[Items listed in a dataset]
★ ★ ★

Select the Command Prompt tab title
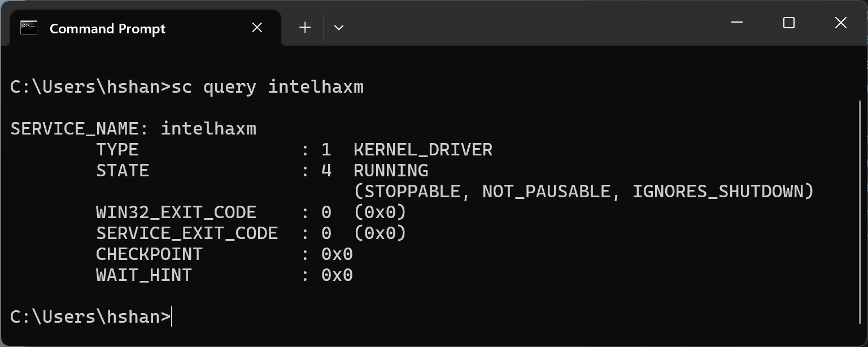tap(107, 29)
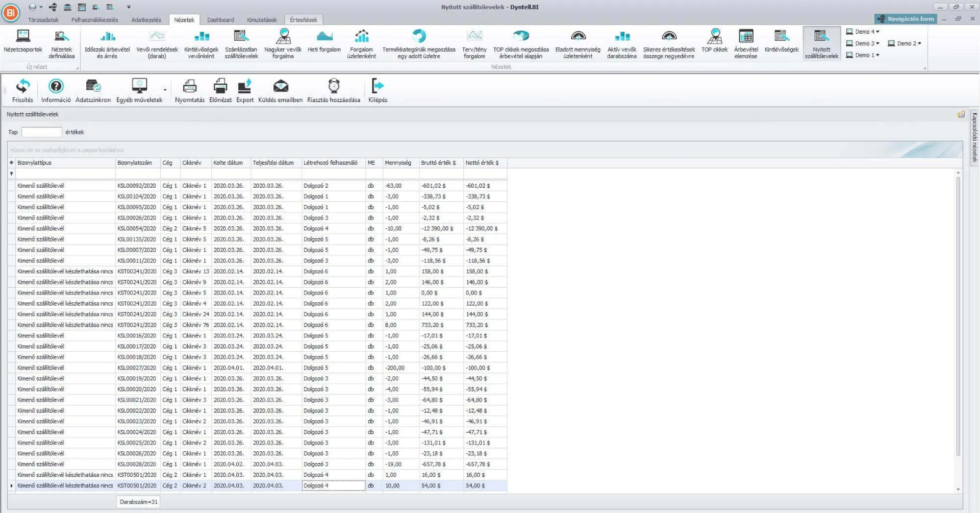Click Kilépés to exit the view
Image resolution: width=980 pixels, height=513 pixels.
377,87
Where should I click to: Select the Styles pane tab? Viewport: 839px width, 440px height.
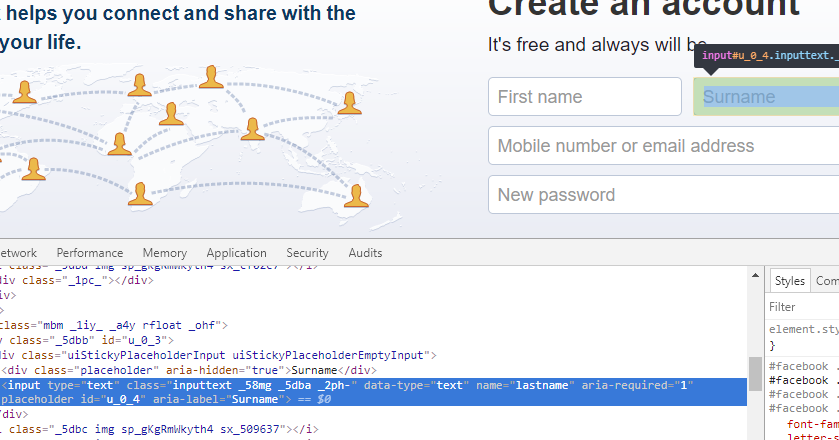tap(789, 281)
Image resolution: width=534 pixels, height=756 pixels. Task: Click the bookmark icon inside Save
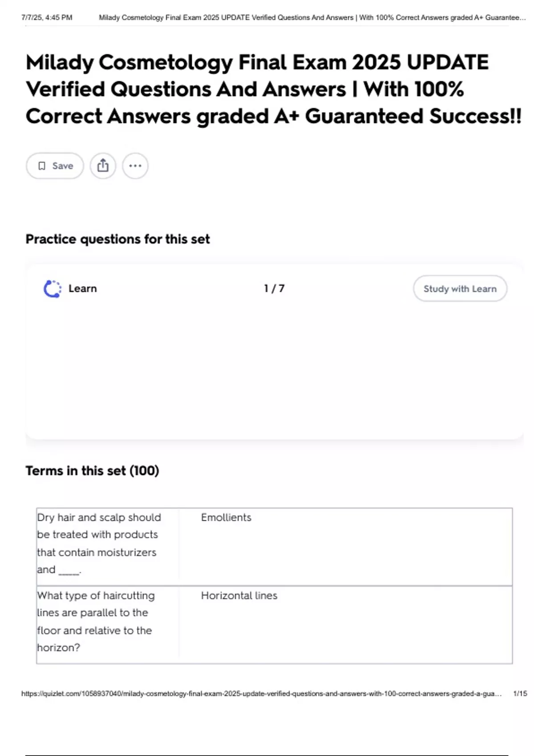coord(42,166)
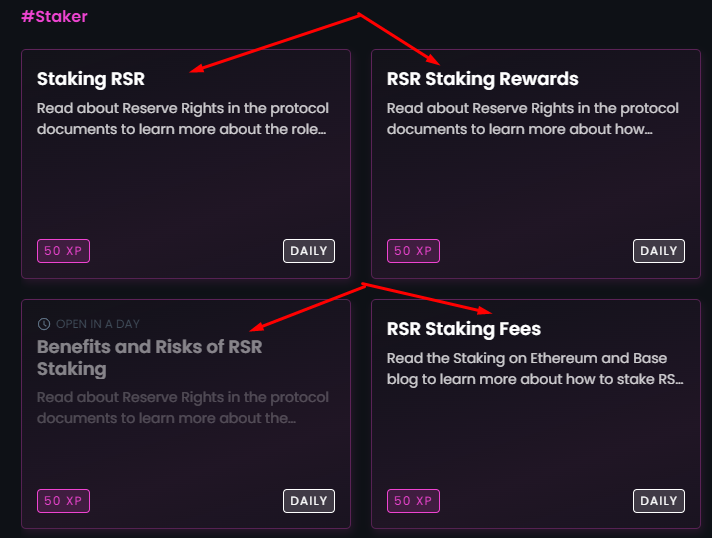Click the clock icon beside OPEN IN A DAY
712x538 pixels.
[x=44, y=324]
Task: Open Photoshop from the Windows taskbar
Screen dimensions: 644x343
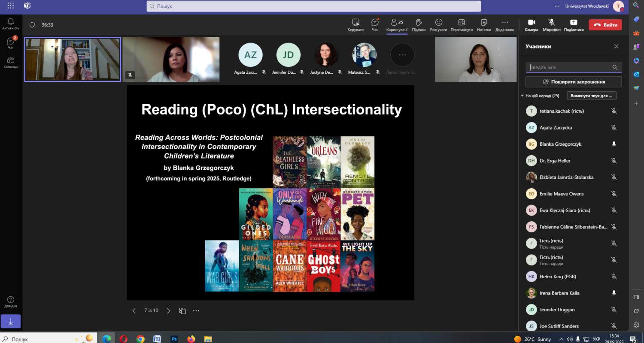Action: pos(174,339)
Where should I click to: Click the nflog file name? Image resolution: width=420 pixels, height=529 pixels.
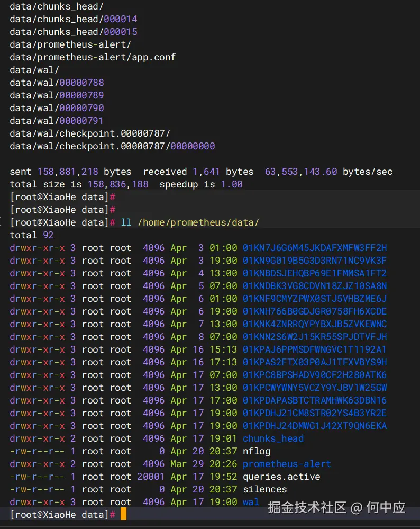(x=257, y=451)
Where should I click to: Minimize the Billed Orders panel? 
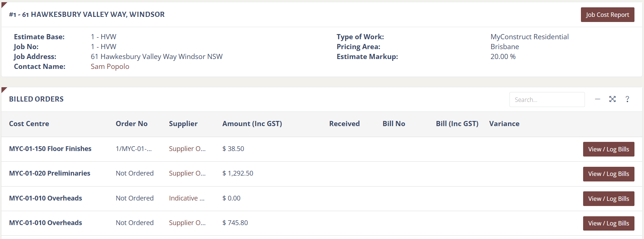point(597,99)
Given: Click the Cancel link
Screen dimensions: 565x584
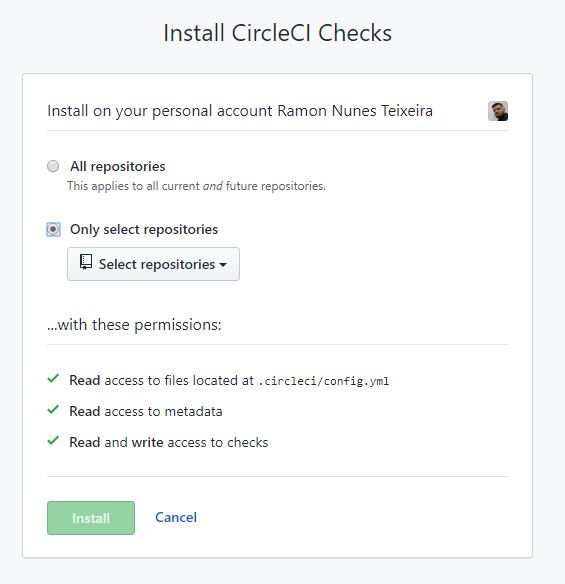Looking at the screenshot, I should click(x=176, y=517).
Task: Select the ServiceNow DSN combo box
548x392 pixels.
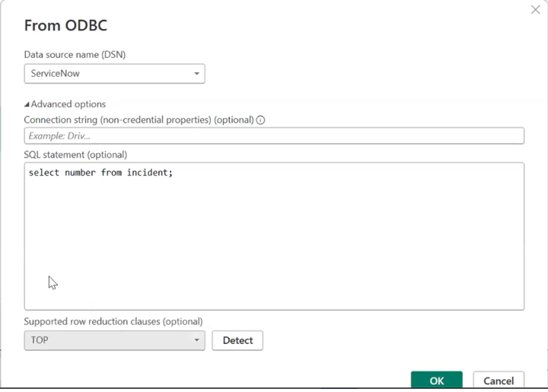Action: tap(115, 74)
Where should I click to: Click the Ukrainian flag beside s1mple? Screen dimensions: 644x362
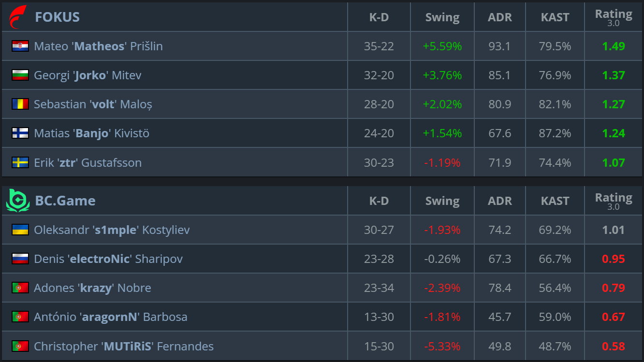click(20, 230)
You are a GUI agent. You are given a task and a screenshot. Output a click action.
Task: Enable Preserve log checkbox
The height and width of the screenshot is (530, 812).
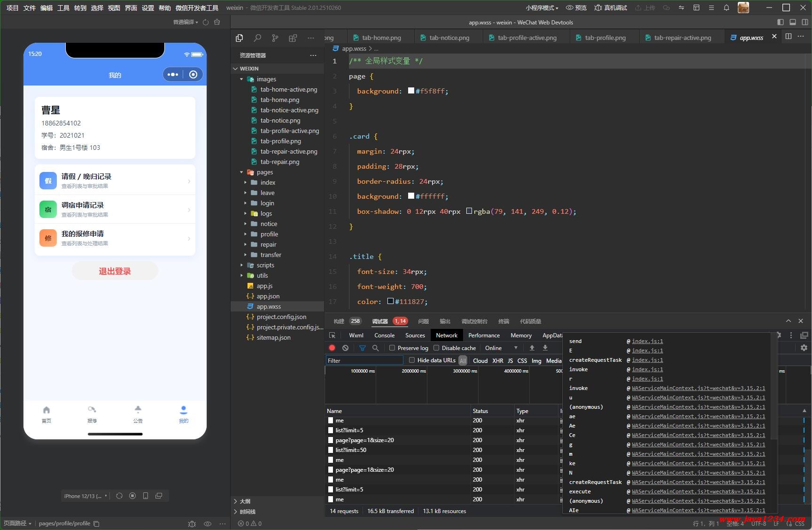(392, 348)
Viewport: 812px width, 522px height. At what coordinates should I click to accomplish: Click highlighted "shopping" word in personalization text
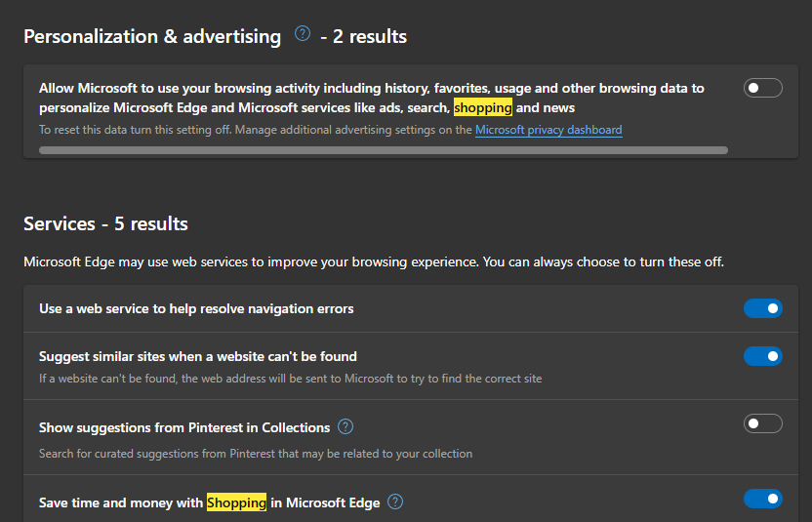pos(482,107)

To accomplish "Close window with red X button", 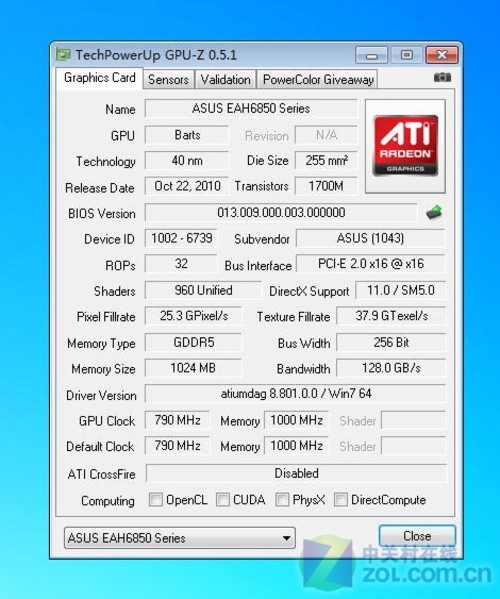I will pos(442,56).

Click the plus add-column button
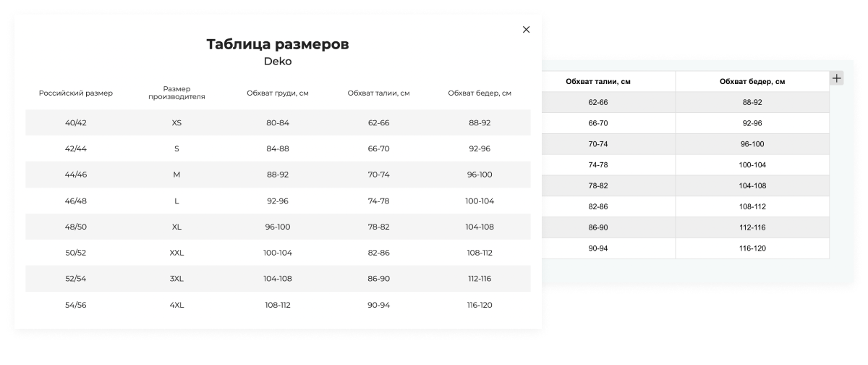(x=837, y=78)
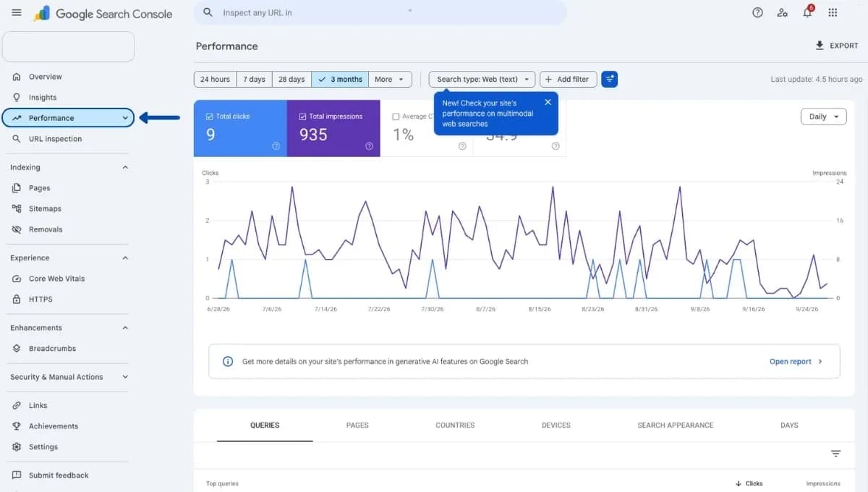Toggle the Total clicks checkbox
Viewport: 868px width, 492px height.
[209, 116]
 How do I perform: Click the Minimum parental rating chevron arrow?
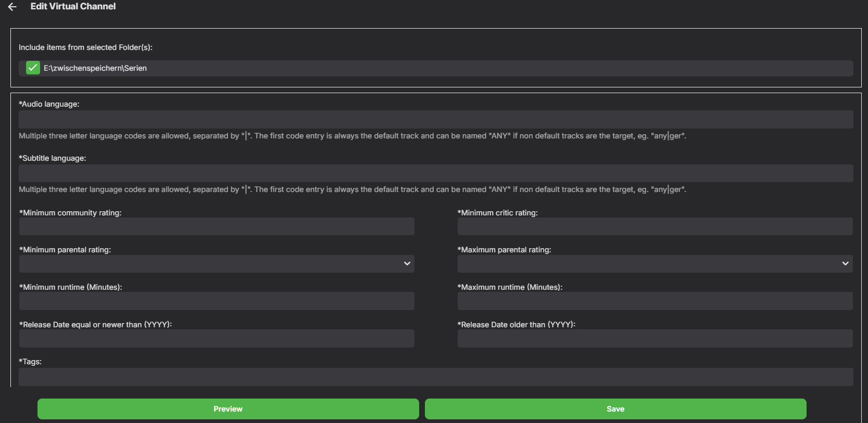tap(407, 264)
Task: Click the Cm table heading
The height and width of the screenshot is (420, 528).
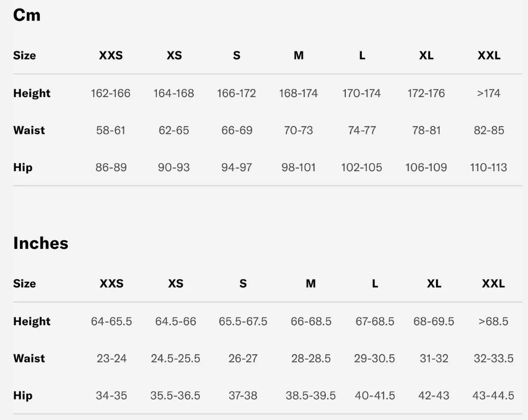Action: click(27, 15)
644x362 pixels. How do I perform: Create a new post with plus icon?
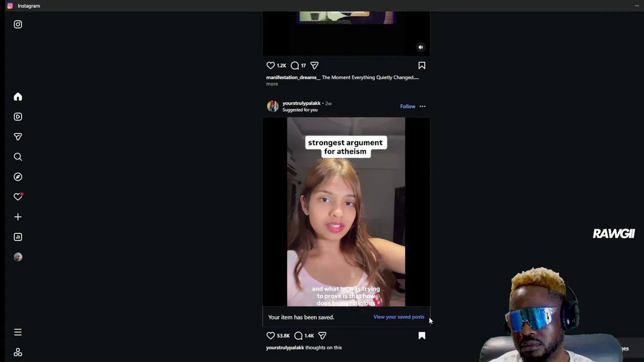coord(18,217)
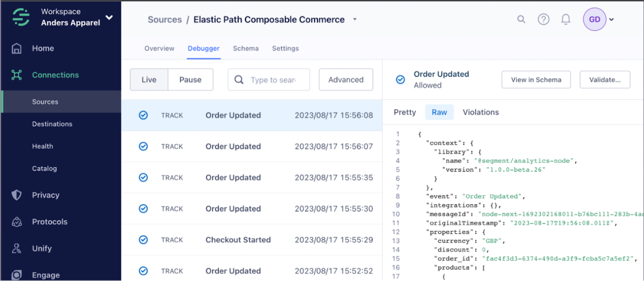This screenshot has height=281, width=644.
Task: Click the View in Schema button
Action: click(536, 80)
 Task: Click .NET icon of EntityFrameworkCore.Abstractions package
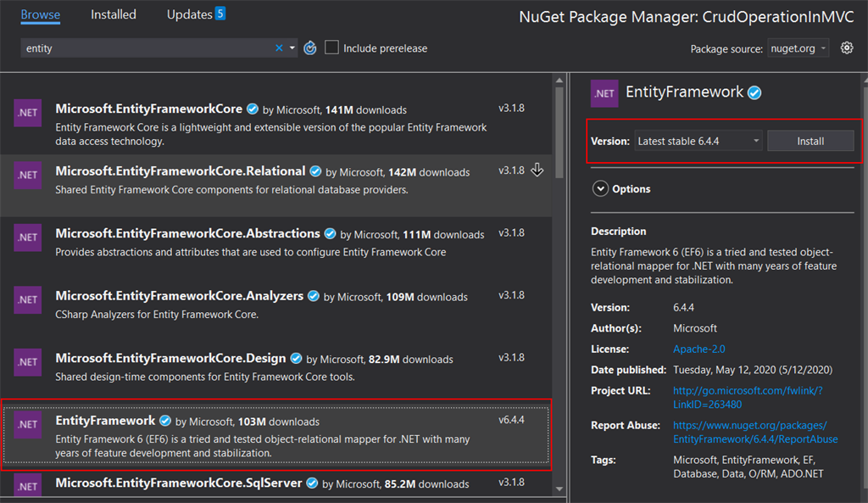point(28,238)
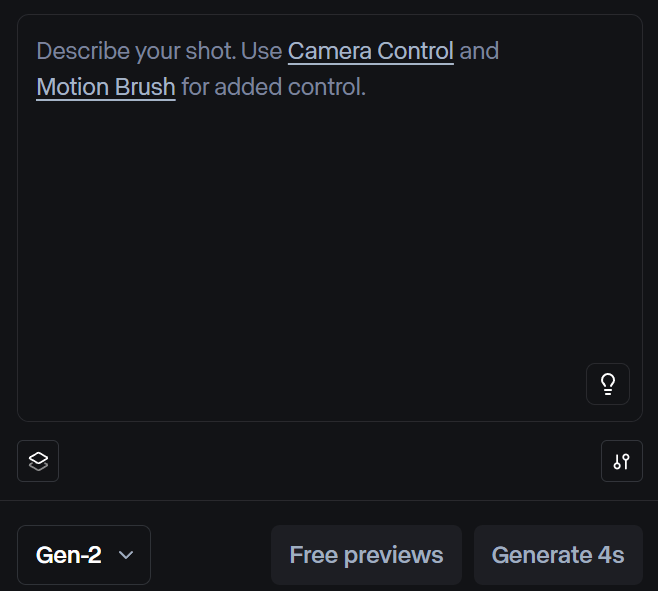
Task: Request free previews of the prompt
Action: tap(366, 555)
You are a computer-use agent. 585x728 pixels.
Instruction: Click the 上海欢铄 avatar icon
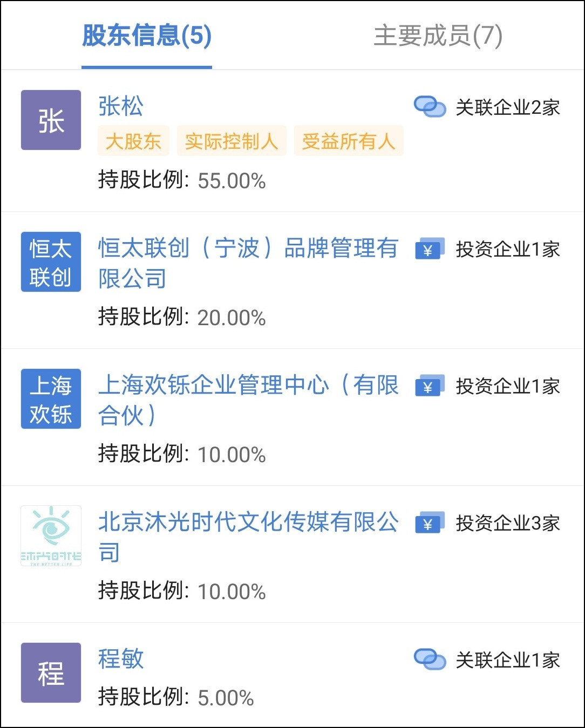point(51,399)
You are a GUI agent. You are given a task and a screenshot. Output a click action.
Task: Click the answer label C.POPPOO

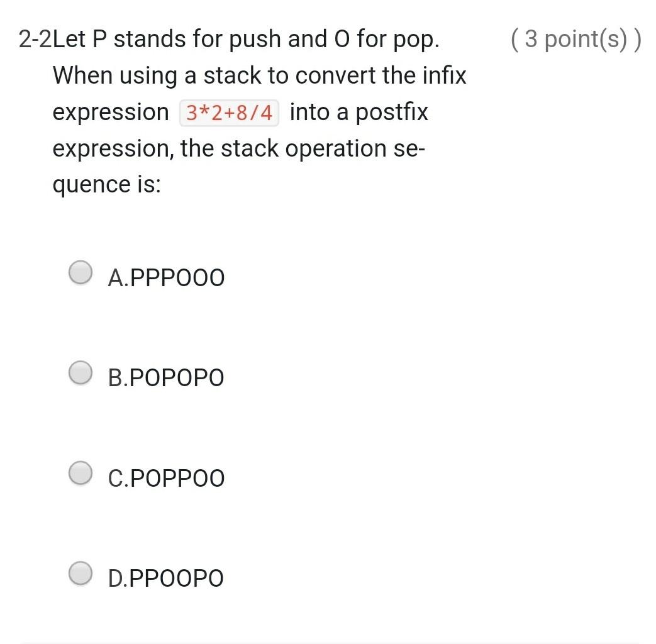(x=166, y=477)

★ ★ ★

#### Your assignment:
What you write out is the stretch of entries from the line containing "Click the plus add-column button" to the line containing "Task: Click the Cm table heading", word for word, with both end lines and no pictures.

#### Answer space:
Click the plus add-column button
(x=837, y=78)
Toggle the Total clicks checkbox
Viewport: 868px width, 492px height.
[209, 116]
 How do I perform: Click the Minimum parental rating chevron arrow?
tap(407, 264)
Task: Click the Cm table heading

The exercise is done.